GTIRB  v2.2.0
GrammaTech Intermediate Representation for Binaries
CFG-Edges

Advice on when to Place ICFG Edges

It is not always straightforward when to construct ICFG edges. For example, should there be an edge from a function's return to every caller of that function? While GTIRB does not preclude or enforce any particular ICFG connection strategy, we do propose the following suggestions for how to handle many common situations.

Undefined/extern functions.

How to handle edges leaving call instructions to undefined or extern functions? In this case the function is not included in the module and thus is not a possible edge target in the ICFG.

????

Fall through edges from call sites.

Since we're working with an interprocedural CFG, we have edges from call instructions to their targets. Do we also have edges from a call instruction to the instruction immediately after it in memory?

Yes unless we know the callee does not return (e.g., exit).

Non-return functions.

When generating code around non-return functions (like exit): sometimes compilers omit any following code if they know a call will not return. For example in a situation like this (except in machine code):

void foo()
{
    if (something) {
        bar_that_always_calls_exit();
        // stack cleanup
        return;
    }
}

In some cases, the compiler will know that bar_that_always_calls_exit() will never return. In some cases, the compiler doesn't figure that out. In the former case, the compiler may omit the "stack cleanup" and "return" code. In the latter case, it will not.
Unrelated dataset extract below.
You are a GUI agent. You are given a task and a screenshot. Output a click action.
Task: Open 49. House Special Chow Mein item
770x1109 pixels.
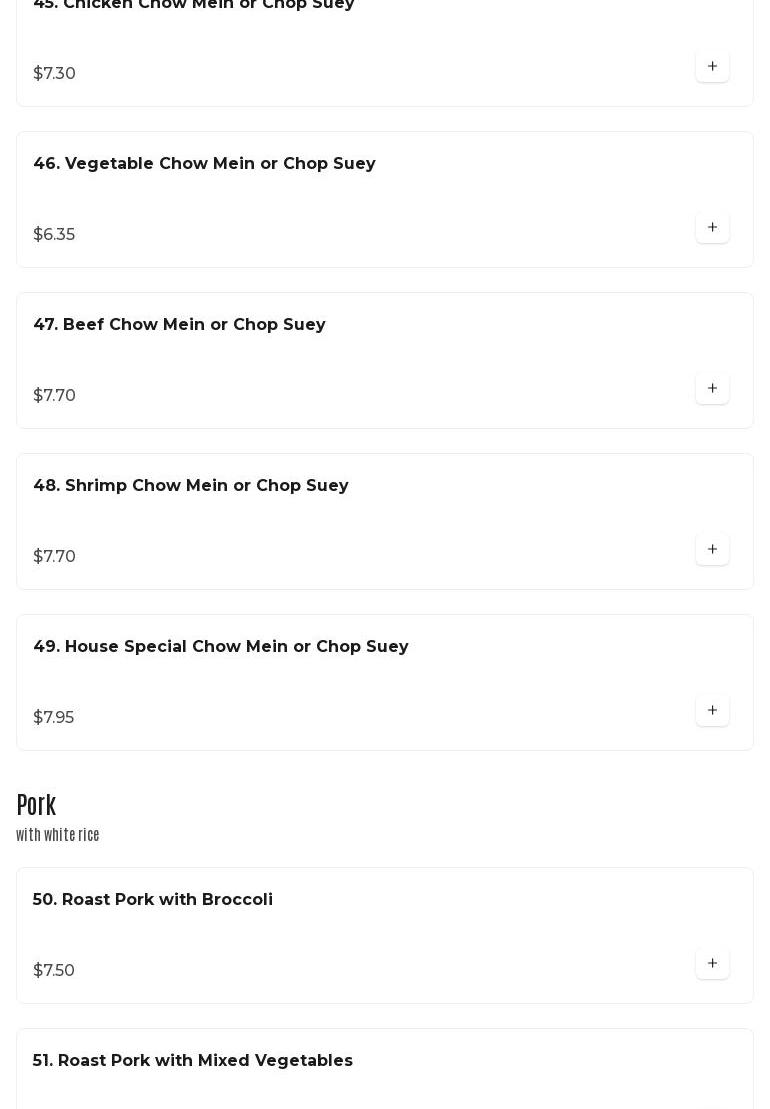[x=221, y=646]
In some cases, your disassembly engine will know that bar_that_always_calls_exit() will never return. In some cases, your disassembly engine doesn't figure that out. In the former case, you can choose to omit the "fall-through" edge in your IR. In the latter case, you won't, because you think the execution flow is possible.
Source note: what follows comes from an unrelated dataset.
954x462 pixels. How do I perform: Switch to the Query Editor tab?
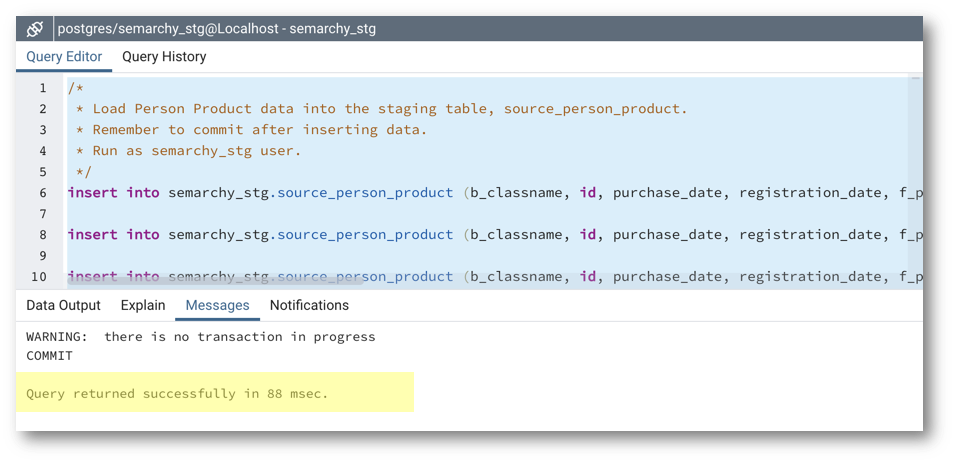pyautogui.click(x=64, y=57)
So, if you get the combination: the compiler figured it out and you did not. Then you will add the CFG edge from bar_that_always_calls_exit() to whatever follows. But whatever follows will not necessarily be code in the function foo() or code at all really. It will be whatever random chunk of bytes the compiler happened to plop down next.

We bring this up because it has bearing on your stance for adding edges from callsites to their follows. If you don't do that, you'll never make this mistake.

However, we suggest that in the balance, having the edges when your disassembly is correct outweighs the presence of this error.

Edges from returns back to call sites.

What about from a return instruction to corresponding call sites (plural) (or rather the instructions that follow them)?

Yes.

Edges from indirect calls to targets.

Indirect calls: we won't know who the targets are always. And we won't know to add edges from corresponding return instructions.

We put in edges (to and from) as we're able to identify them. We don't conservatively put edges between every indirect call and every function.

Tail calls.

Tail calls don't have return instructions or a place for a callee to return to.

Hook up the eventual return of a tail called function to the places it could lead (i.e., non tail-call callers and callers of tail-call callers).